Lost And Found

The rally in stocks and bonds over the past years has been driven by rock-bottom interest rates. But US long-term rates hit their highest levels in almost a year last week, and you’ll need to be careful this change in direction doesn’t send your portfolio off track.

 

🕰 Recap

  • In March last year, the Federal Reserve cut the key short-term interest to near-zero to keep the US economy going.
  • In December, Norway became the first major currency-holder to say its economy would be strong enough to raise rates sooner than it thought.
  • And in January, Democratic victory in the US senate elections increased the likelihood of additional government spending and, in turn, rising inflation.

 

✍️ Connecting The Dots

The recent rally in global stock markets fizzled out last week, mostly due to investor concerns about a potential rise in interest rates. And while you might think discussions on interest rates are a tad boring, rate moves – or even the anticipation of a move – have a decidedly un-boring effect on your investments.

Let’s start at the beginning: the world’s central banks moved to keep their respective economies ticking over during the pandemic by lowering short-term interest rates. That encouraged more borrowing – and consequently more spending – from companies and individuals alike. Lower rates have pushed investors toward stocks too: they tend to flock to them in hopes of higher returns when they’re not earning much on cash or bonds. But the reverse is also true: returns on cash and bonds look more attractive when investors think interest rates will rise, and share prices could fall if those investors then cut their stock allocations – just like in 2018.

And the thing is, the prospect of higher interest rates no longer looks as theoretical as it did even at the start of the year. Investors think more government borrowing and an economic recovery are on the way, which has likewise increased their expectations that the prices of goods and services will increase (i.e. inflation). And if prices climb by too much, too quickly, central banks might hike interest rates to slow spending down.

In fact, the belief that the central banks will take their foot off the gas to prop up the economy has caused the US 10-year bond yield – the key long-term US interest rate to watch – to rise from below 1% at the end of January to 1.3% last week. That’s its highest level in almost a year, and that fact wasn’t lost on investors: stock markets faltered.

 

🥡 Takeaways

1. Here are the winners to back when rates are on the rise. 

Any period when interest rates are expected to rise tends to be a period of economic recovery. So you might not be surprised to find out that the stocks that tend to do well when interest rates rise are economically sensitive “cyclical” stocks, like industrials and banks. Speaking of which, bank profits also stand to benefit from the wider gap between what they charge borrowers and what it costs them to borrow from central banks.

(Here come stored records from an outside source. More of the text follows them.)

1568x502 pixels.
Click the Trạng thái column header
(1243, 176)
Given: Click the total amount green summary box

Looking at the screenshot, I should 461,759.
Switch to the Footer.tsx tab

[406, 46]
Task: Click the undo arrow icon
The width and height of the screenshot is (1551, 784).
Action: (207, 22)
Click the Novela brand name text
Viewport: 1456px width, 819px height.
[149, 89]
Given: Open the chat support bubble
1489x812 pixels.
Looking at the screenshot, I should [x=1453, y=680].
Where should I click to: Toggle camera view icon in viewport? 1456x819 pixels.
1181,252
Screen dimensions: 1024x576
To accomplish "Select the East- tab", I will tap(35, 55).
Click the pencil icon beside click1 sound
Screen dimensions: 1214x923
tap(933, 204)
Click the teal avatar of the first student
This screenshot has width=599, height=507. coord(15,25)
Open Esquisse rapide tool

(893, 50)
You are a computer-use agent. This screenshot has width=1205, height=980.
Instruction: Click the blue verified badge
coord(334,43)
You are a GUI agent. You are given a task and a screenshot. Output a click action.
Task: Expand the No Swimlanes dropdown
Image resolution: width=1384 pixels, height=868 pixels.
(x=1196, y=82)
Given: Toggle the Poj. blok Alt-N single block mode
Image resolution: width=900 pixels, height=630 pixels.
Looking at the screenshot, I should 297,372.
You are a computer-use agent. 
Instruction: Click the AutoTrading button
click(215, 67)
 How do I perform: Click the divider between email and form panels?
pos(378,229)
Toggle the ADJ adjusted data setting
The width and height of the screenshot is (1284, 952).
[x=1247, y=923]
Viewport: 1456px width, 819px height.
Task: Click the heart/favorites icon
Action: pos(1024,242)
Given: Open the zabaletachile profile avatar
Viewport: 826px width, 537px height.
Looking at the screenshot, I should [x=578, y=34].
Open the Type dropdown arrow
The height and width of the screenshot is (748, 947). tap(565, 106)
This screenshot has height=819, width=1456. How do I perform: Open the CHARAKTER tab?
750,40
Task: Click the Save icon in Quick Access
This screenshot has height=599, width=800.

2. Commodities are one of the best protections against inflation.

As prices of goods and services increase, so do the prices of the materials used to produce them, which is why commodities are thought to offer a good “hedge” against inflation. What’s more, the supply of commodities often struggles to keep up with demand, which drives prices even higher. As for which ones will do the best: industrial commodities like copper should prosper in an economic boom, thanks to their widespread use in infrastructure projects.

 

🎯 Also On Our Radar

The British pound hit its highest level in three years against the US dollar, as the UK’s rapid vaccine rollout gets investors thinking that herd immunity could drive a swift economic recovery. And it’s not just the currency that will profit from an economic boom: British stocks could get an extra boost too.